=== SUPPLIED MATERIAL ===

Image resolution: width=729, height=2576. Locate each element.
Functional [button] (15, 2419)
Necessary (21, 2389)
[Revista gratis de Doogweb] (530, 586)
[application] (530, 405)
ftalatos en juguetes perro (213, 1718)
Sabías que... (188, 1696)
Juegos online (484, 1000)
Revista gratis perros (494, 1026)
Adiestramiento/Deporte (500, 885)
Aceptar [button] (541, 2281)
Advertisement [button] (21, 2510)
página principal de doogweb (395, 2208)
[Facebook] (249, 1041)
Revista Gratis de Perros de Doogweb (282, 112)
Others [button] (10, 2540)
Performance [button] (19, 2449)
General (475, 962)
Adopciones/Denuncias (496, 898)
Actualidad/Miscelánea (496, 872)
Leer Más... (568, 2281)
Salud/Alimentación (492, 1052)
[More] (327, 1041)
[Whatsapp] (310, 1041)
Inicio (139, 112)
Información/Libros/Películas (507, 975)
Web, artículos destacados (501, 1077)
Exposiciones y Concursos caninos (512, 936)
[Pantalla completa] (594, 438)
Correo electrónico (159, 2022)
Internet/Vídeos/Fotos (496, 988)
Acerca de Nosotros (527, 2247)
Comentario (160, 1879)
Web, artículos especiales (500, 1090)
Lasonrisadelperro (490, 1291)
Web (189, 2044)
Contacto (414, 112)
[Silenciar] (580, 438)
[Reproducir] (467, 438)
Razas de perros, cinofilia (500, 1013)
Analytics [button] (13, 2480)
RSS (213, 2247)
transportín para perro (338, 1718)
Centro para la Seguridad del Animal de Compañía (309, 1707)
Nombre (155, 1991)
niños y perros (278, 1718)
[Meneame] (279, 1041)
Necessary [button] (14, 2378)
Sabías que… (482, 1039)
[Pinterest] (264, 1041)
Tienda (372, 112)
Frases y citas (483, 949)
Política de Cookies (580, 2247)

===

▶ [WHAT NEEDS TO BE DONE] Would you return the entries exactly as they stand?

▶ [OUTPUT BELOW]
Image resolution: width=729, height=2576. Locate each element.
Functional [button] (15, 2419)
Necessary (21, 2389)
[Revista gratis de Doogweb] (530, 586)
[application] (530, 405)
ftalatos en juguetes perro (213, 1718)
Sabías que... (188, 1696)
Juegos online (484, 1000)
Revista gratis perros (494, 1026)
Adiestramiento/Deporte (500, 885)
Aceptar [button] (541, 2281)
Advertisement [button] (21, 2510)
página principal de doogweb (395, 2208)
[Facebook] (249, 1041)
Revista Gratis de Perros de Doogweb (282, 112)
Others [button] (10, 2540)
Performance [button] (19, 2449)
General (475, 962)
Adopciones/Denuncias (496, 898)
Actualidad/Miscelánea (496, 872)
Leer Más... (568, 2281)
Salud/Alimentación (492, 1052)
[More] (327, 1041)
[Whatsapp] (310, 1041)
Inicio (139, 112)
Información/Libros/Películas (507, 975)
Web, artículos destacados (501, 1077)
Exposiciones y Concursos caninos (512, 936)
[Pantalla completa] (594, 438)
Correo electrónico (159, 2022)
Internet/Vídeos/Fotos (496, 988)
Acerca de Nosotros (527, 2247)
Comentario (160, 1879)
Web, artículos especiales (500, 1090)
Lasonrisadelperro (490, 1291)
Web (189, 2044)
Contacto (414, 112)
[Silenciar] (580, 438)
[Reproducir] (467, 438)
Razas de perros, cinofilia (500, 1013)
Analytics [button] (13, 2480)
RSS (213, 2247)
transportín para perro (338, 1718)
Centro para la Seguridad del Animal de Compañía (309, 1707)
Nombre (155, 1991)
niños y perros (278, 1718)
[Meneame] (279, 1041)
Necessary [button] (14, 2378)
Sabías que… (482, 1039)
[Pinterest] (264, 1041)
Tienda (372, 112)
Frases y citas (483, 949)
Política de Cookies (580, 2247)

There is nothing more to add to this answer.